The knock was loud and impatient. Temari was coarse and ignored an introduction and wore Overwork like the best of them. "Gaara doesn't want you in the Academy. An extra jounin is nothing to scorn. Tomorrow you'll acquaint yourself with the hospital and help where you can. We need our medical ninja on the field."
"Yes."
"He wants to use you on missions," Temari said, the anger and hand on her hip ruining the nonchalance she was proposing. "I told him not to trust you."
Hinata thought for a moment. There was no way to win, except maybe an armistice. "I will go wherever I am directed."
Temari grunted. "You will report at 7 o'clock in the main lobby of the hospital. A chunin will attend you. I trust we won't have any more Leaf puppets dancing through our borders, miming promises?"

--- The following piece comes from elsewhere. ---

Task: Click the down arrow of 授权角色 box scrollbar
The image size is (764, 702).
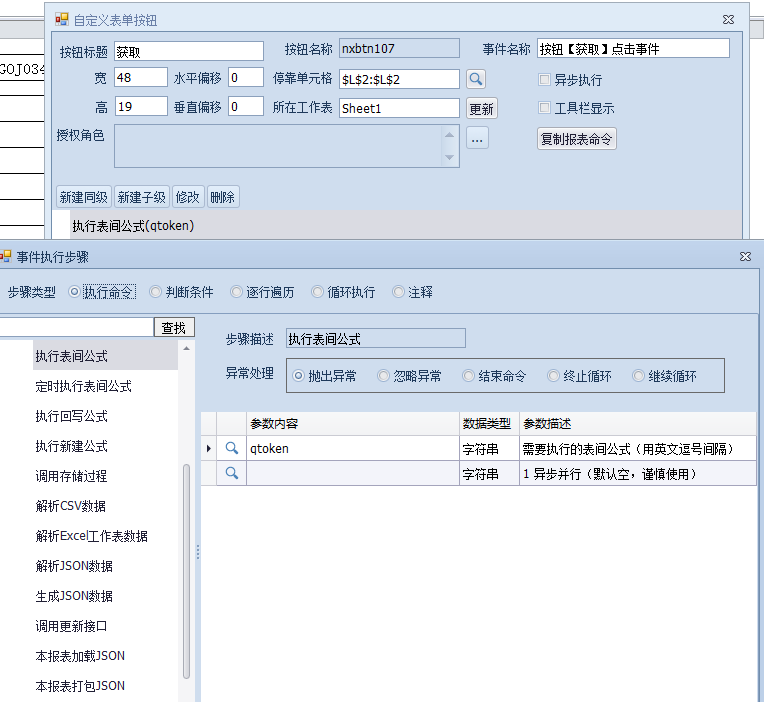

"If you mean Shikamaru-san," Hinata said innocently, and Temari had the decency to blush, "he's leading the investigation back in Konoha and must stay there to direct stratagems."
"Well," Temari grunted, clearing her throat, "whatever." She stomped quite stiff-legged down the hall to secret holdings. Hinata closed the door, opened a portal window to let in the kind of chill that hovered over graveyards, and lay in the bed in the dark for a healthy hour, missing.